Verwijdering van RNA-primers:

Zodra de kleine stukjes Okazaki-fragmenten zijn gevormd, wordt de RNA-primer één voor één van het 5'-uiteinde verwijderd door de exonuclease-activiteit van DNA-polymerase.

Bewijslezen en DNA-reparatie:

De specificiteit van basenparen zorgt voor exacte replicatie. Op een of andere manier is het mogelijk dat verkeerde bases binnenkomen met een zeldzame frequentie van één op de 10.000. Deze verkeerd geïntroduceerde basen kunnen worden verwijderd door de activiteit van enzym-DNA-polymerase.

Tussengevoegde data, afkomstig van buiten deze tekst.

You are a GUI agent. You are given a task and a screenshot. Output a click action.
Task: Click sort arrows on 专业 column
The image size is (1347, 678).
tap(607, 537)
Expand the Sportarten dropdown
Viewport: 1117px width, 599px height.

Zelfs de verkeerde basen die door mutatie in de helix van DNA zijn binnengekomen (ontsnapt door het mechanisme voor het lezen van bewijs van DNA) kunnen worden geïdentificeerd en gecorrigeerd door herstel-enzymen. Deze reparatie-enzymen (bijvoorbeeld nucleasen) snijden het defectiesegment van DNA af en introduceren en verbinden (door enzymligase) het normaal correcte segment.

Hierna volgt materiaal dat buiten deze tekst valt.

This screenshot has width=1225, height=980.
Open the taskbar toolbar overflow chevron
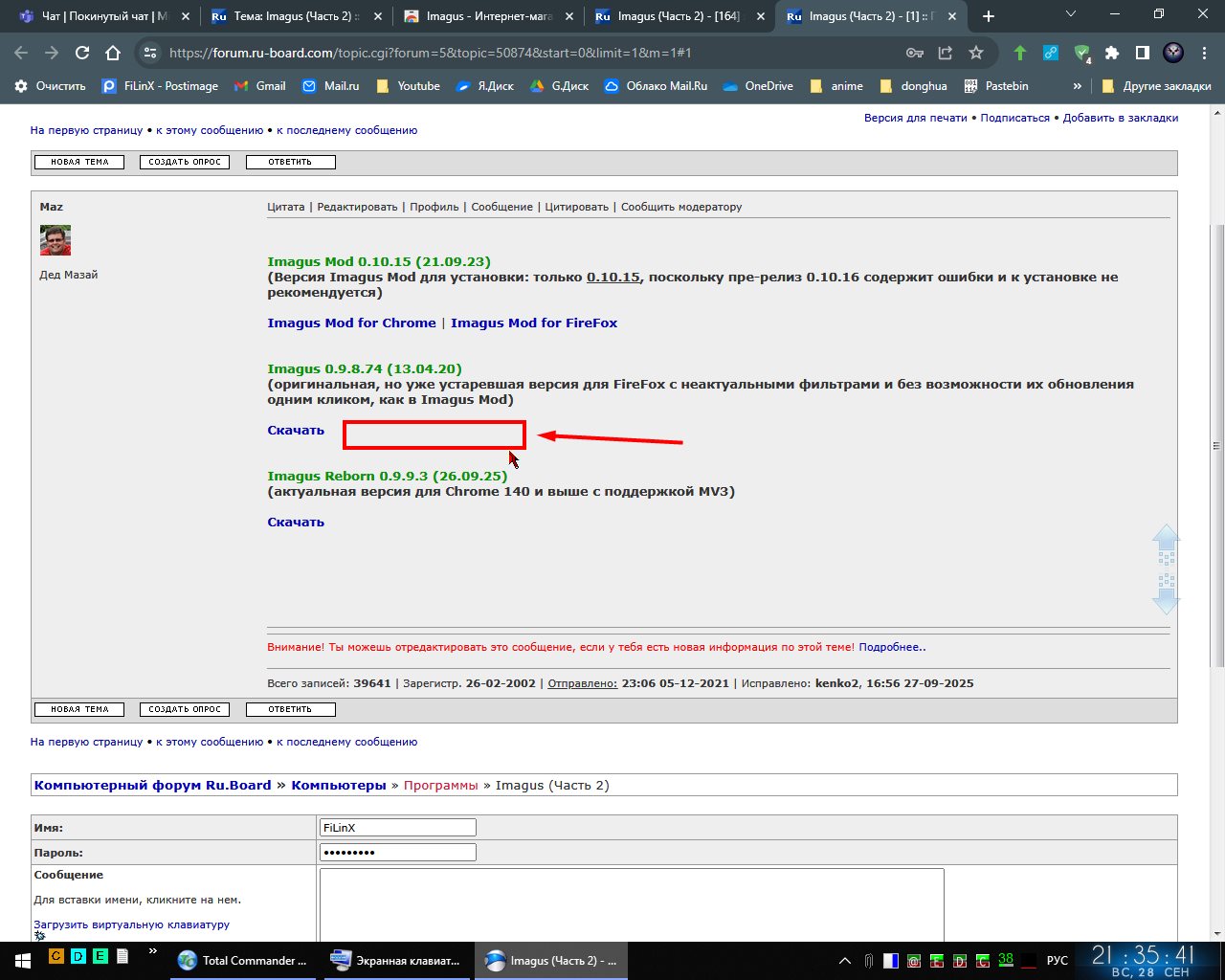pyautogui.click(x=152, y=952)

Een andere schade die kan worden hersteld is te wijten aan UV-straling. In dergelijke gevallen vormen pyrimidines zoals thymine thyminedimeer. Vorming van een dergelijk dimeer blokkeert de replicatie. Een dergelijk defect kan enzymatisch worden gerepareerd dat het defecte TT-dinucleotide uitsnijdt. Het defect wordt vervolgens opnieuw verkregen door enzymatische insertie van het juiste nucleotide-complement.